Riserbo totale sulla SF-26
Interpellato sulle caratteristiche della nuova monoposto, Leclerc evita accuratamente di sbottonarsi. Una scelta tutt’altro che casuale, che conferma la linea della Ferrari: lavorare in silenzio e lasciare che sia la pista a parlare.
Il pilota sottolinea come ogni stagione rappresenti una nuova sfida e come, prima di esprimere giudizi, sia fondamentale attendere i primi riscontri reali. La SF-26 è ancora un progetto in evoluzione e l’obiettivo è arrivare ai test e alle prime gare con una base solida, senza illusioni premature.
Motivazione e preparazione al centro del progetto Ferrari
Più che sulle prestazioni pure, Leclerc pone l’accento sull’atteggiamento del team.

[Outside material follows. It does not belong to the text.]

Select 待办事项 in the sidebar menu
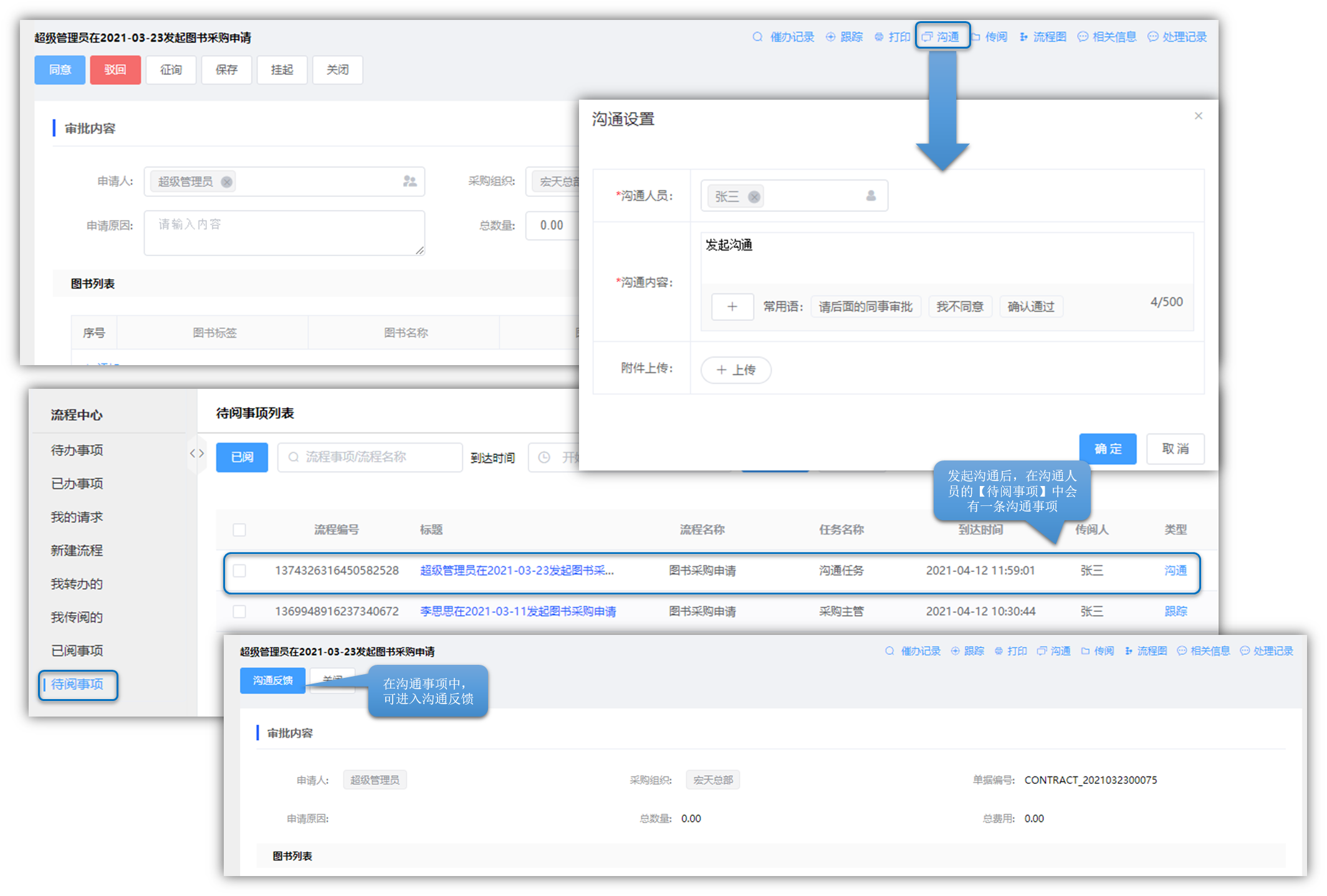Viewport: 1327px width, 896px height. click(77, 450)
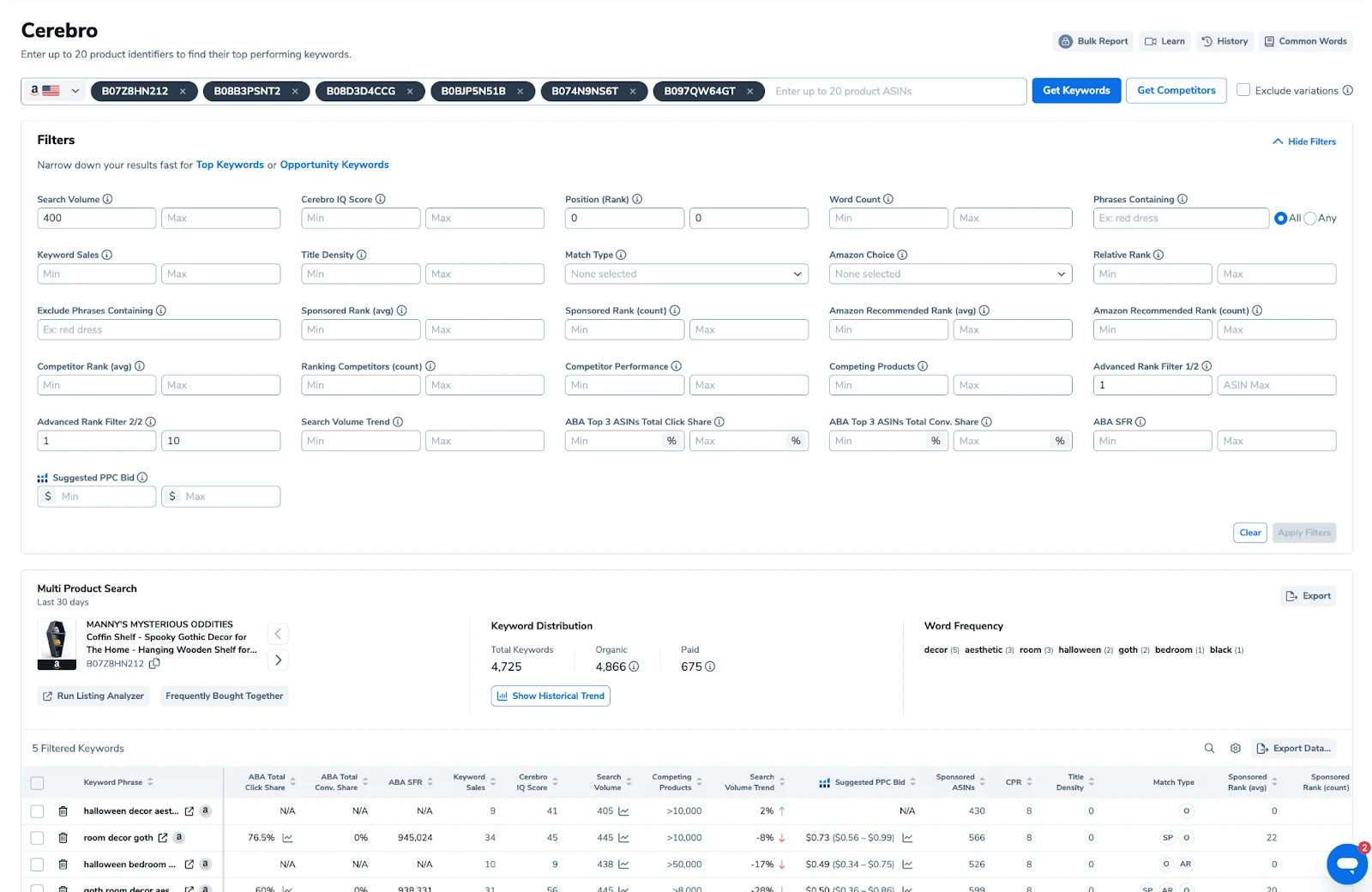Switch to Opportunity Keywords
1372x892 pixels.
point(334,165)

A Maranello si respira un clima di grande concentrazione e determinazione, con l’intento di non lasciare nulla al caso.

L’obiettivo dichiarato è chiaro: presentarsi in pista il più preparati possibile, massimizzando ogni dettaglio, dall’affidabilità allo sviluppo. Un approccio che punta alla continuità e alla crescita costante, elementi fondamentali per tornare stabilmente ai vertici della Formula 1.
La stagione è ancora tutta da scrivere, ma il messaggio di Leclerc è inequivocabile: la Ferrari non fa proclami, lavora per farsi trovare pronta quando conterà davvero.